Selected extract:
=== Begin Enclosure ===

Show me the Cryptocurrency: English High Court Grants Novel Information Orders Against Crypto Exchanges | Shearman & Sterling LLP


The High Court has once again grappled with novel issues raised by crypto asset-related disputes, this time in the context of a provisional request for information orders.[1]

The claimant (“LMN”), a company incorporated in England and Wales and operator of a cryptocurrency exchange, allegedly lost millions of dollars worth of cryptocurrency during a hacker attack.

After conducting a comprehensive tracing exercise, LMN discovered that some funds had passed through wallets owned and operated by the defendant cryptocurrency exchanges. The consequence of this was twofold:

  • Such addresses typically had pooled assets from numerous clients. Assets were only attributed to “off-chain” customers (ie in private internal databases). As such, once assets arrived at an exchange address, they could not be traced further without additional information from the relevant exchange.

=== End Enclosure ===

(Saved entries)
=== Begin Enclosure ===

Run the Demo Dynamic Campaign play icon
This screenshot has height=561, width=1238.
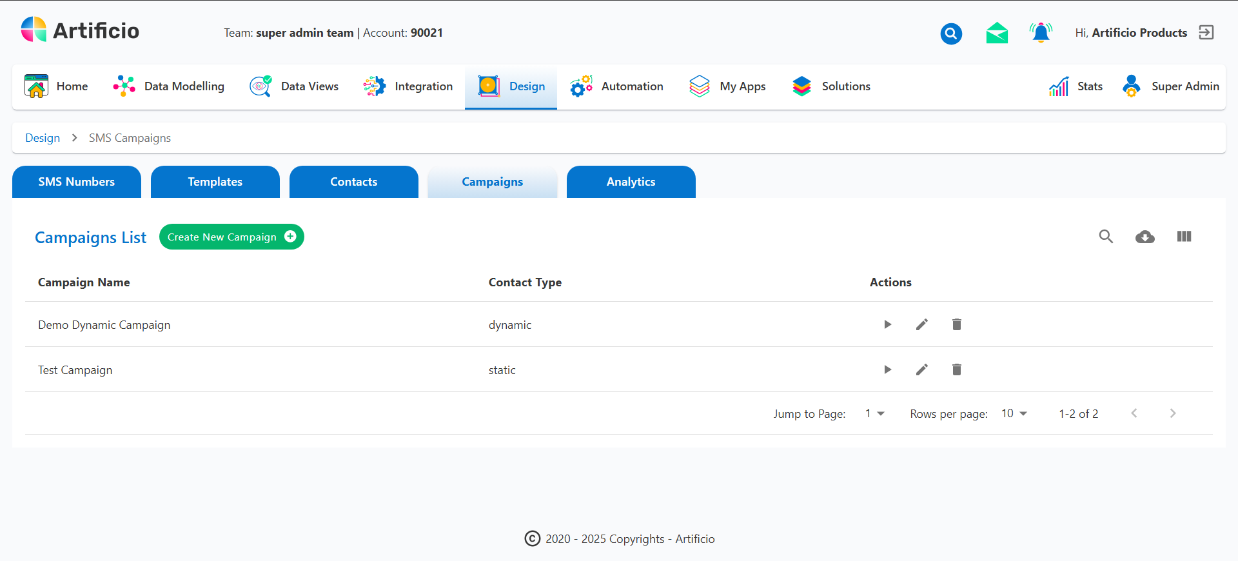click(x=887, y=324)
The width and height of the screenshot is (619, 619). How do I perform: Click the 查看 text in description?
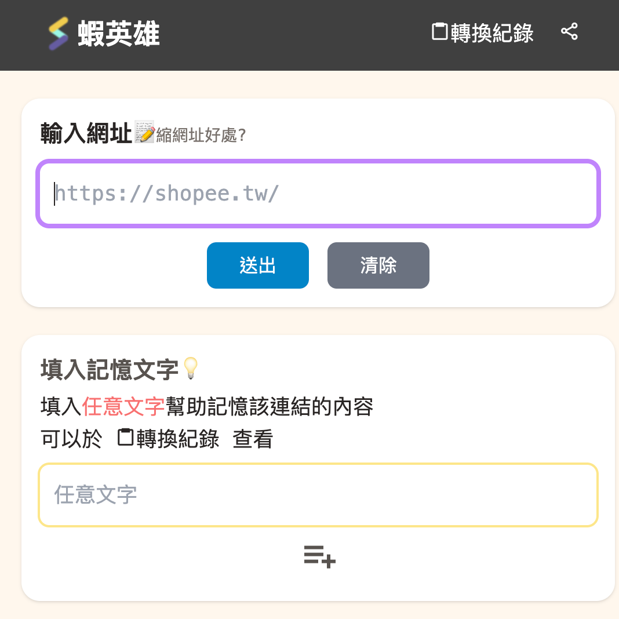253,439
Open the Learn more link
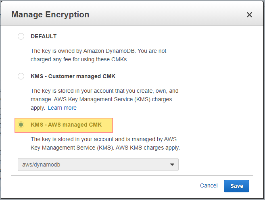This screenshot has height=200, width=265. tap(62, 108)
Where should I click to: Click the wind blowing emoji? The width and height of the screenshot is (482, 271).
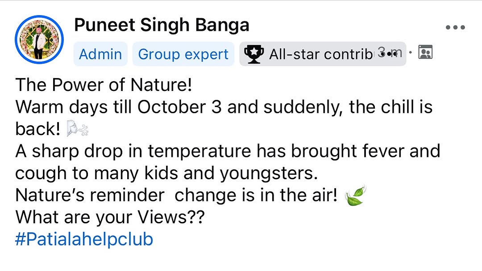pos(77,129)
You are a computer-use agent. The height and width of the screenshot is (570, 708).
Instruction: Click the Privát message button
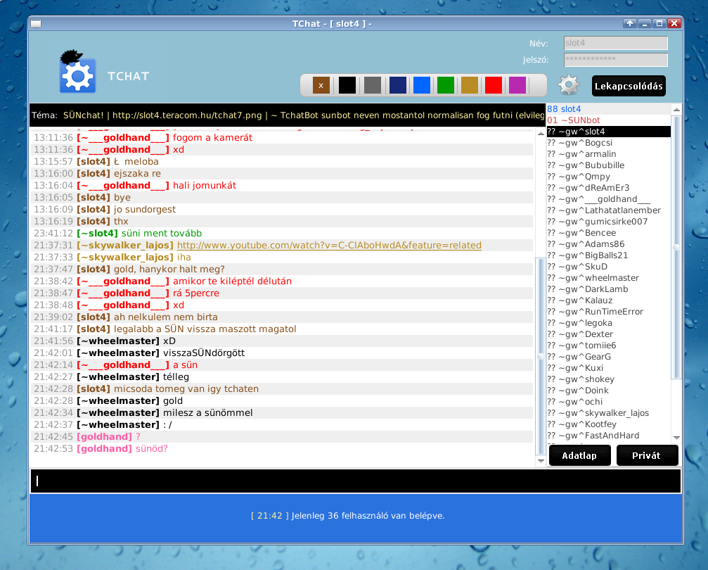[x=646, y=455]
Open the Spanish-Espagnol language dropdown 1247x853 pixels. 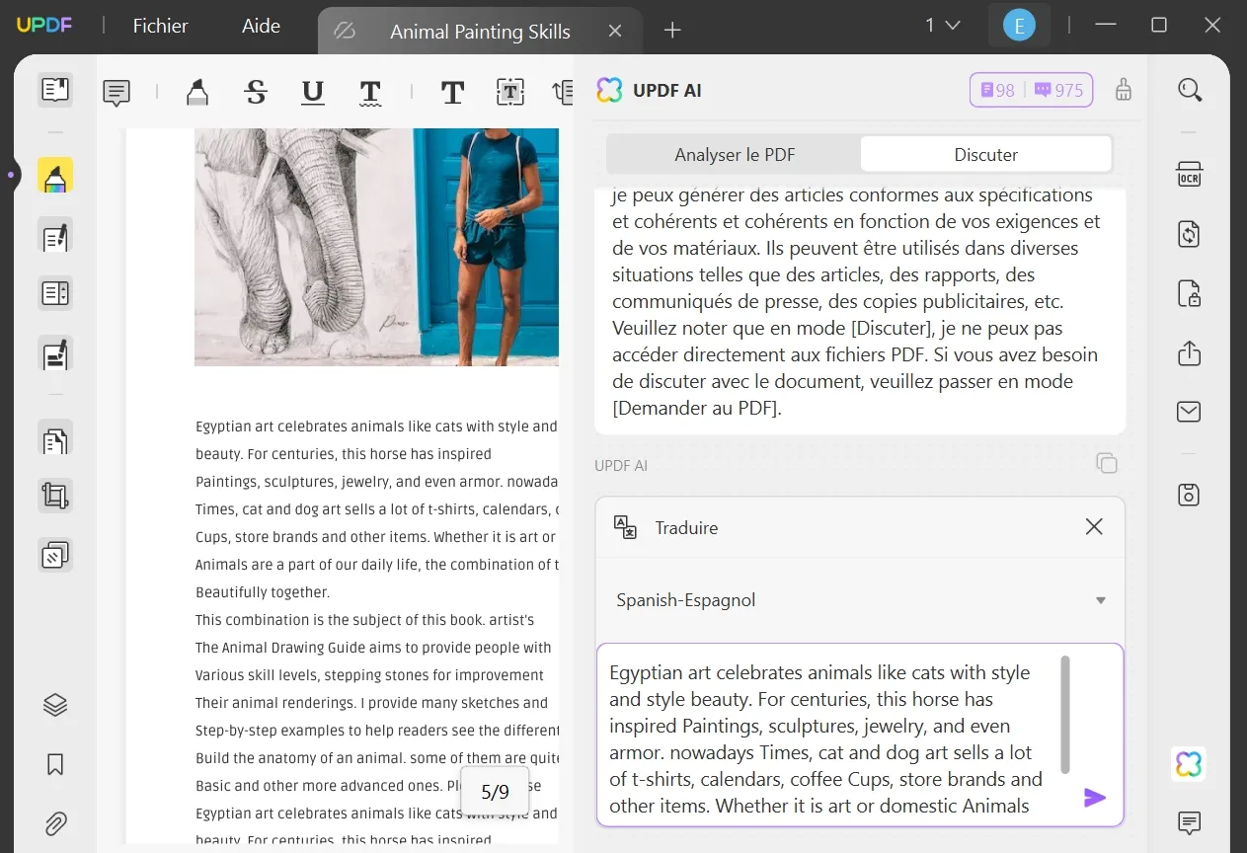click(858, 599)
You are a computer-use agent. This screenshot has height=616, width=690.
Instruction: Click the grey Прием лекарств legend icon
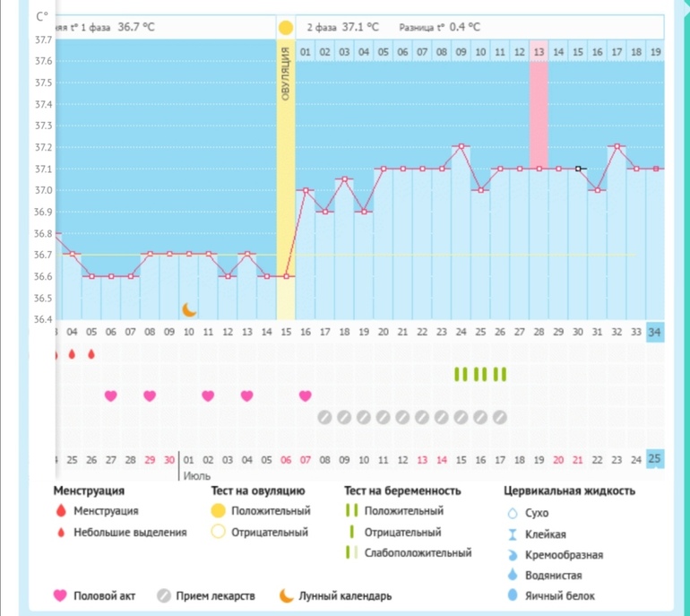click(x=163, y=595)
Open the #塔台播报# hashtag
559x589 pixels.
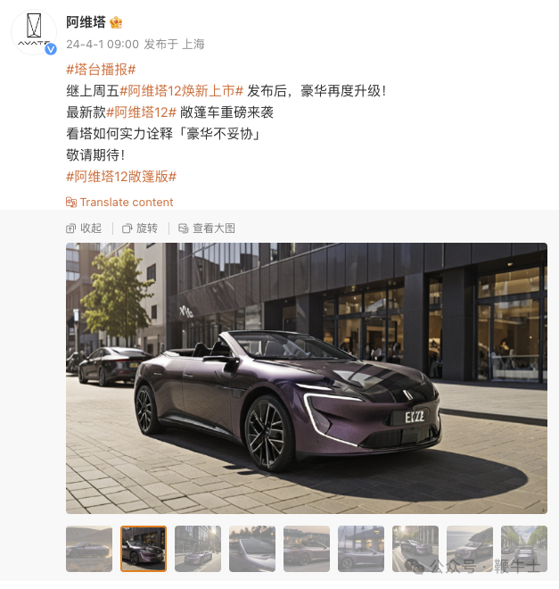[x=101, y=70]
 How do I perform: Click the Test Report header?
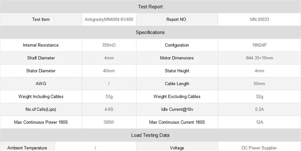coord(151,7)
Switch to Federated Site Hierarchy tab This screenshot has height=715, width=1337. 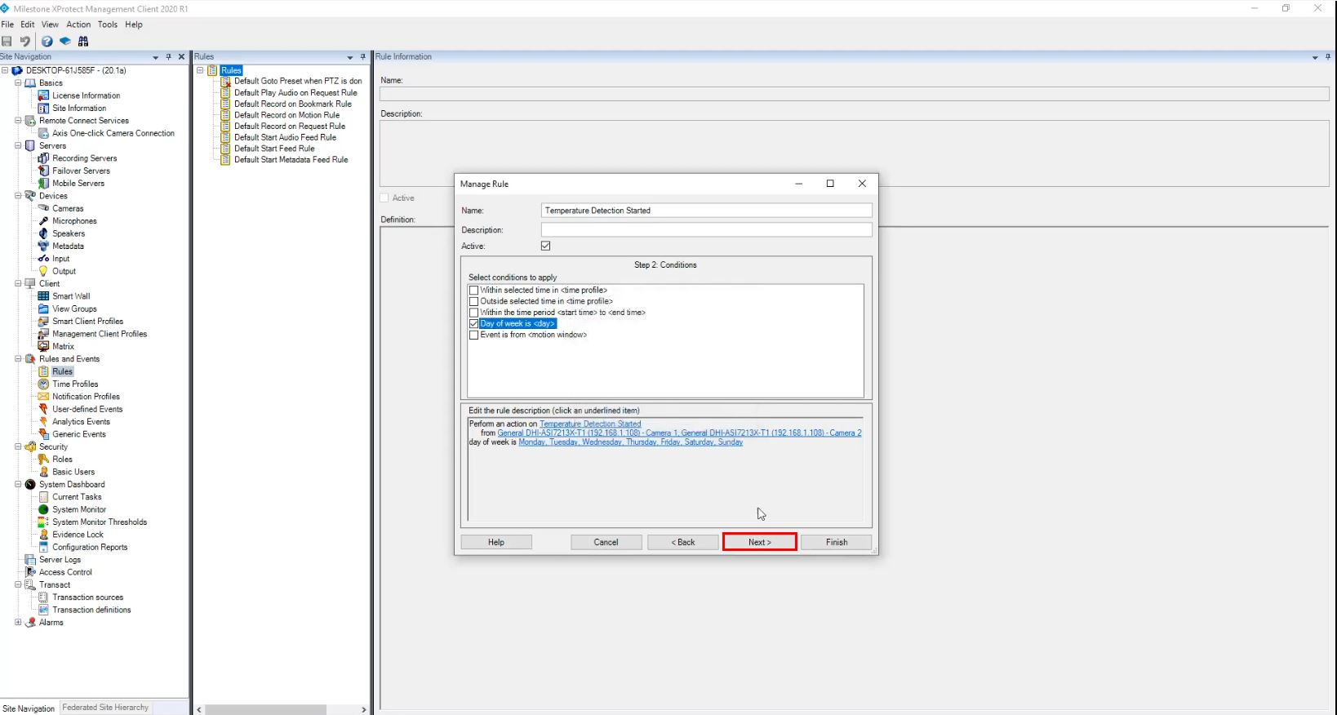[x=105, y=708]
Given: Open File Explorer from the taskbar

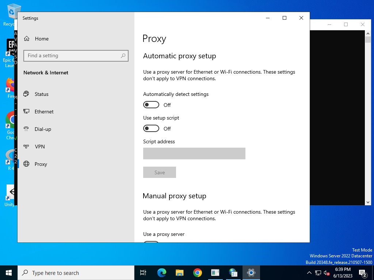Looking at the screenshot, I should point(180,273).
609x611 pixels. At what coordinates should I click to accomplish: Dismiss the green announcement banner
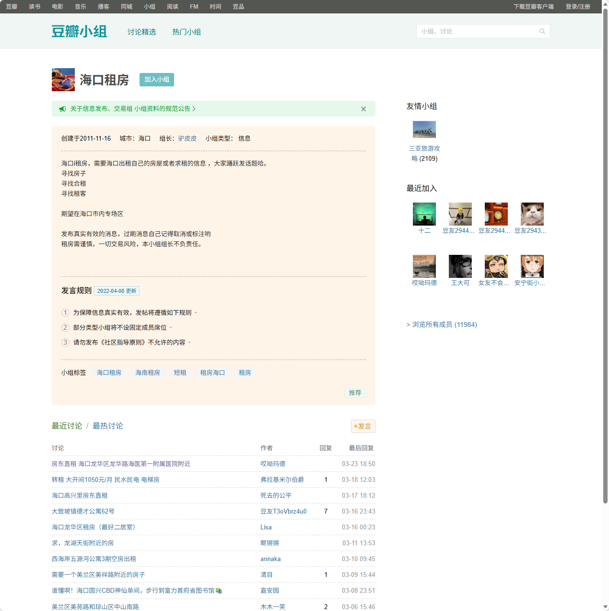(363, 109)
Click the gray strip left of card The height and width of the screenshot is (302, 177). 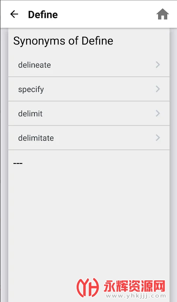4,165
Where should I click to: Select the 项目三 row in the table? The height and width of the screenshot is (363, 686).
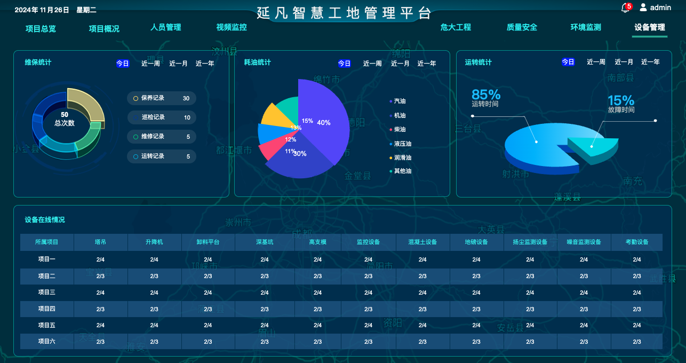coord(46,293)
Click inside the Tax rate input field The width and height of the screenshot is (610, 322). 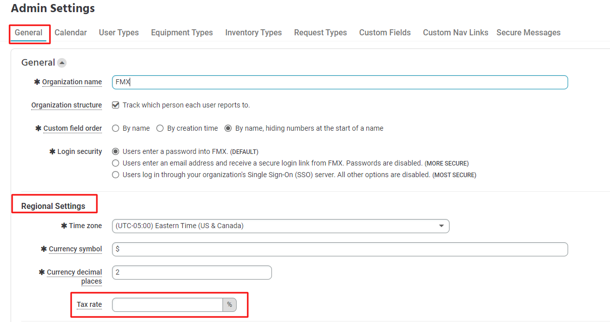pos(167,304)
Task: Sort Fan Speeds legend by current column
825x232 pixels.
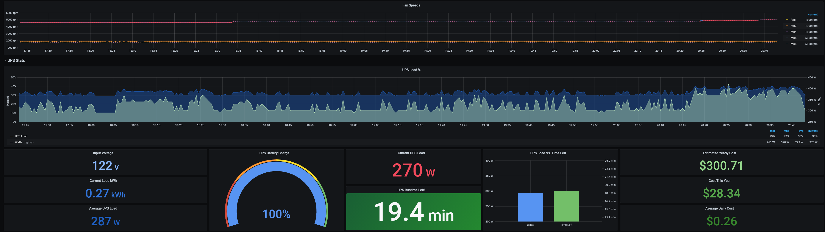Action: 813,14

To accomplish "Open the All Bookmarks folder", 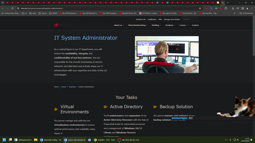I will pyautogui.click(x=246, y=13).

=== End Enclosure ===

What this exercise asks:
A. Based on the article on information orders against crypto exchanges, say whether each statement agrees with it. Answer yes or no for each, and quote the words that decide it.
(i) LMN is a company incorporated in England and Wales.
(ii) LMN found that some funds had passed through wallets owned and operated by the defendant cryptocurrency exchanges.
(iii) Once assets reached an exchange address, they could be traced further without any additional information from that exchange.
B. According to the article on information orders against crypto exchanges, during what event did LMN allegedly lose millions of dollars worth of cryptocurrency?
C. In the article on information orders against crypto exchanges, find the part that opens with the words containing "After conducting a" and closes with "the relevant exchange.". Copy it out word for word.

Results:
A.
(i) Yes: "a company incorporated in England and Wales"
(ii) Yes: "some funds had passed through wallets owned and operated by the defendant cryptocurrency exchanges"
(iii) No: "once assets arrived at an exchange address, they could not be traced further without additional information from the relevant exchange"

B. During a hacker attack.

C.
After conducting a comprehensive tracing exercise, LMN discovered that some funds had passed through wallets owned and operated by the defendant cryptocurrency exchanges. The consequence of this was twofold:

  • Such addresses typically had pooled assets from numerous clients. Assets were only attributed to “off-chain” customers (ie in private internal databases). As such, once assets arrived at an exchange address, they could not be traced further without additional information from the relevant exchange.